_What you will do:_ Below are the records; copy each line in which "Venue" occurs.
* * * *
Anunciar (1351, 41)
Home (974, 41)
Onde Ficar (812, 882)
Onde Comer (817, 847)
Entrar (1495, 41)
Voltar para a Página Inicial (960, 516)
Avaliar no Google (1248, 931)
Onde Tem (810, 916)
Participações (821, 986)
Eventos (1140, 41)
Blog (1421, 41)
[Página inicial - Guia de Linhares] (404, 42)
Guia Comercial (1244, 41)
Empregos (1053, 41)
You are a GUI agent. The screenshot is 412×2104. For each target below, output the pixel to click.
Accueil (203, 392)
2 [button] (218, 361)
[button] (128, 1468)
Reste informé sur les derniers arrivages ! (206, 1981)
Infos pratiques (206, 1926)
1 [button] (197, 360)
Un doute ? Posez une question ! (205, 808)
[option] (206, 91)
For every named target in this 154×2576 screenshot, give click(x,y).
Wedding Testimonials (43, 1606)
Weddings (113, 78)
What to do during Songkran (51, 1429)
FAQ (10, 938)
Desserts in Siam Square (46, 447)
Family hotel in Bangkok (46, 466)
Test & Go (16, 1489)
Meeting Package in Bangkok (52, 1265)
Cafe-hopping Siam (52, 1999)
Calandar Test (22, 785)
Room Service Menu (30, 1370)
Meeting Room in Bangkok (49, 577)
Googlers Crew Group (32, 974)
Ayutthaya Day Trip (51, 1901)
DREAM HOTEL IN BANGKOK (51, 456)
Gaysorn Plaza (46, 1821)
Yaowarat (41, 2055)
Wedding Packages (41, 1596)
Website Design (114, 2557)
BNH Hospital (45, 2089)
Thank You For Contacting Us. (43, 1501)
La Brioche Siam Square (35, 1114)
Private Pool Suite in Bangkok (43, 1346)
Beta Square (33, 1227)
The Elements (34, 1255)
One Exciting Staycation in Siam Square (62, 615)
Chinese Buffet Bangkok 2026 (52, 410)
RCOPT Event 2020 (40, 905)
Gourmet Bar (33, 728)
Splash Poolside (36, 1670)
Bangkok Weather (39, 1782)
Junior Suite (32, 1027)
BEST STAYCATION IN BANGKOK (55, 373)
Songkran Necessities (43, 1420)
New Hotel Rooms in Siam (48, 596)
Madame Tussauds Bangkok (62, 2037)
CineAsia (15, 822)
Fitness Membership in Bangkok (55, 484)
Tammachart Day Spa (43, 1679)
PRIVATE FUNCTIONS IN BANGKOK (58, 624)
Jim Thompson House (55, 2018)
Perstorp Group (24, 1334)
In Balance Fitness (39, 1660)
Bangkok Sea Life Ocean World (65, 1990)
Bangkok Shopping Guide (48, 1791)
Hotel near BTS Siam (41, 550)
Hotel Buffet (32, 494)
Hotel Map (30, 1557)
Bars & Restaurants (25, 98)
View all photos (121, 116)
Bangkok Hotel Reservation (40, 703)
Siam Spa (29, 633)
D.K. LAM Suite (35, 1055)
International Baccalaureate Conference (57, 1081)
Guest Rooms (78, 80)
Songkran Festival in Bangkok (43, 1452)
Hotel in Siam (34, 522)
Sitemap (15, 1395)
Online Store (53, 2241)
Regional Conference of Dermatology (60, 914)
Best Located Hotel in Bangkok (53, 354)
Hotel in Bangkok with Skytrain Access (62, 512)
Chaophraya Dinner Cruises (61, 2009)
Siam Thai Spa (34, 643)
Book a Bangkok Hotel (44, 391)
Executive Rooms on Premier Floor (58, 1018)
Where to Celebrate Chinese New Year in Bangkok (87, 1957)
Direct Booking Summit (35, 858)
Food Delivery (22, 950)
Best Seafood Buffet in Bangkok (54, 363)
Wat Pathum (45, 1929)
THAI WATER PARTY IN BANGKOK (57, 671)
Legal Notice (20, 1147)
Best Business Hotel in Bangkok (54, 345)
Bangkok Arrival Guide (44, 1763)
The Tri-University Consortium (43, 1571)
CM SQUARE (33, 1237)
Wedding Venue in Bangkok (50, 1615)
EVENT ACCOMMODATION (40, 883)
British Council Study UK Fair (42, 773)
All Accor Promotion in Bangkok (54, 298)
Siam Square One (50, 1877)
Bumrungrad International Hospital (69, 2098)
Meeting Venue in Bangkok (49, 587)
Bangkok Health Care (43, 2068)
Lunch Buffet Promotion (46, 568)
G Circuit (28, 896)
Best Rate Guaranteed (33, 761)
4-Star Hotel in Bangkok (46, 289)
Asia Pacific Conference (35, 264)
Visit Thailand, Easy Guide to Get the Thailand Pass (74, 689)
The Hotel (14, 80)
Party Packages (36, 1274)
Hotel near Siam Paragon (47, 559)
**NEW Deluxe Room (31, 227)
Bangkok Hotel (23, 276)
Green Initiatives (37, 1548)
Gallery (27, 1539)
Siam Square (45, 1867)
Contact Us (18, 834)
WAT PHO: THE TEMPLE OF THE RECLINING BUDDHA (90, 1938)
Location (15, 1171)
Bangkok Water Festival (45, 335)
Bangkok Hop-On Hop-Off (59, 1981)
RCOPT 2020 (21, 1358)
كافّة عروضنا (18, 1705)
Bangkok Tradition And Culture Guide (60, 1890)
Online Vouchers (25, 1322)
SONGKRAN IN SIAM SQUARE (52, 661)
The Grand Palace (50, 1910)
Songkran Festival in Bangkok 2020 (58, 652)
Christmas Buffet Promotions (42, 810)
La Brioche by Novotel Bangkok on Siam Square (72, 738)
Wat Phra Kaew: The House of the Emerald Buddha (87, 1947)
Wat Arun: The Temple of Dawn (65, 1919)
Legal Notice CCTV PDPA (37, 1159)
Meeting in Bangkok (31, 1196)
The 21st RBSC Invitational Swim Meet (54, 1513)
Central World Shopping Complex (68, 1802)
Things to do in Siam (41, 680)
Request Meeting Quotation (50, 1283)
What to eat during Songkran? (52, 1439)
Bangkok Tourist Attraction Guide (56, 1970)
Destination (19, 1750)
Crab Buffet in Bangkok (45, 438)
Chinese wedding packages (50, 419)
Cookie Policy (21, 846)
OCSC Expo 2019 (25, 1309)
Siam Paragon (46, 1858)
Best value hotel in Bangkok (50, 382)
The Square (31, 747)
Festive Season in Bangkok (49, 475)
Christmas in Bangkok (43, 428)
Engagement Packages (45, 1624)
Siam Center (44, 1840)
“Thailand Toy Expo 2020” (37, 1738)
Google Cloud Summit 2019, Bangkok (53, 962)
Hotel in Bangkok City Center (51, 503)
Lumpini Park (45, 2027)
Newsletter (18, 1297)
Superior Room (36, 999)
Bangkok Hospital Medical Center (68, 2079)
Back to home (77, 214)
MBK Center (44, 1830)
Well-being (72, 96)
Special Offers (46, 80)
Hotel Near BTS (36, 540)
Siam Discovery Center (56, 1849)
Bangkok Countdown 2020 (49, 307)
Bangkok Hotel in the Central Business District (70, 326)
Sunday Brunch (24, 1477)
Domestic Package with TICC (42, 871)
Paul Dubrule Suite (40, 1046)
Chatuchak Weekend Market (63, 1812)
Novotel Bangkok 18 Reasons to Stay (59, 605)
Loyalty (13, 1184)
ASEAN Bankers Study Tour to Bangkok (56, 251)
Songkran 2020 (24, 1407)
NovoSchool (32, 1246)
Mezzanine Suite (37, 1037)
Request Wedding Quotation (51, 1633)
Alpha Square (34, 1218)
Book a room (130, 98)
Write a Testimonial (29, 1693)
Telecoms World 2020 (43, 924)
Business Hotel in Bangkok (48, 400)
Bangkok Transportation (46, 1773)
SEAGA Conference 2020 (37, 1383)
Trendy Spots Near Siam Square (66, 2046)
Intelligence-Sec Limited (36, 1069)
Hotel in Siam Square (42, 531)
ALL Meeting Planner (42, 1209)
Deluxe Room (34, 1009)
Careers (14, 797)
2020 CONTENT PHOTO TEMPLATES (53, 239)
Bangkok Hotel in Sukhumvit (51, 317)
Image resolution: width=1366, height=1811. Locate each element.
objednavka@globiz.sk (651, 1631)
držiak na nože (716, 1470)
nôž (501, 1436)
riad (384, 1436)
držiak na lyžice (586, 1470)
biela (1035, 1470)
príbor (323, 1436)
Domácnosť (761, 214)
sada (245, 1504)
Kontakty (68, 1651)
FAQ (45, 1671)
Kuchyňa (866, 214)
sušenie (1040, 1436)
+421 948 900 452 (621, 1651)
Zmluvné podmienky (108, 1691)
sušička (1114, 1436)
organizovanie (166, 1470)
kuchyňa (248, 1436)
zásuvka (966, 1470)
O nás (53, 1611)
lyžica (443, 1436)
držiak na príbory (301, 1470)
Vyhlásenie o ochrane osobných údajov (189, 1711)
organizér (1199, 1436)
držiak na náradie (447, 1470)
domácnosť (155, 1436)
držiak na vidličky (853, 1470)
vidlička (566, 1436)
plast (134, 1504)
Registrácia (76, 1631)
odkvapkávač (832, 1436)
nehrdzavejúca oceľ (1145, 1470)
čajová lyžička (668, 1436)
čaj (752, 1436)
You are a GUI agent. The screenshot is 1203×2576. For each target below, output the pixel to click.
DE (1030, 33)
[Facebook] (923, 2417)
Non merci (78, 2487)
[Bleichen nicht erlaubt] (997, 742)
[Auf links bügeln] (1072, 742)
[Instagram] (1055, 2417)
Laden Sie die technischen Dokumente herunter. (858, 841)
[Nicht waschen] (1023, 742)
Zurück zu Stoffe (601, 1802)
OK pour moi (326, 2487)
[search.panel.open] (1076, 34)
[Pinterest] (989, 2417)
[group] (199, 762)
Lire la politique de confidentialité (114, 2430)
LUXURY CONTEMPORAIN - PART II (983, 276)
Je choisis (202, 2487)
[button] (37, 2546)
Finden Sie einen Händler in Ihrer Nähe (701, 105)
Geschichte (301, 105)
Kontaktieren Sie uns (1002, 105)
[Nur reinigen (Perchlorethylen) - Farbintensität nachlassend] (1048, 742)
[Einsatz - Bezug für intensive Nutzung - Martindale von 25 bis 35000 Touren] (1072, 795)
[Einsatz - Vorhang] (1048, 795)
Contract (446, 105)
* * * *
_Written solution:_
Wedding Venue in Bangkok (50, 1615)
Meeting Venue in Bangkok (49, 587)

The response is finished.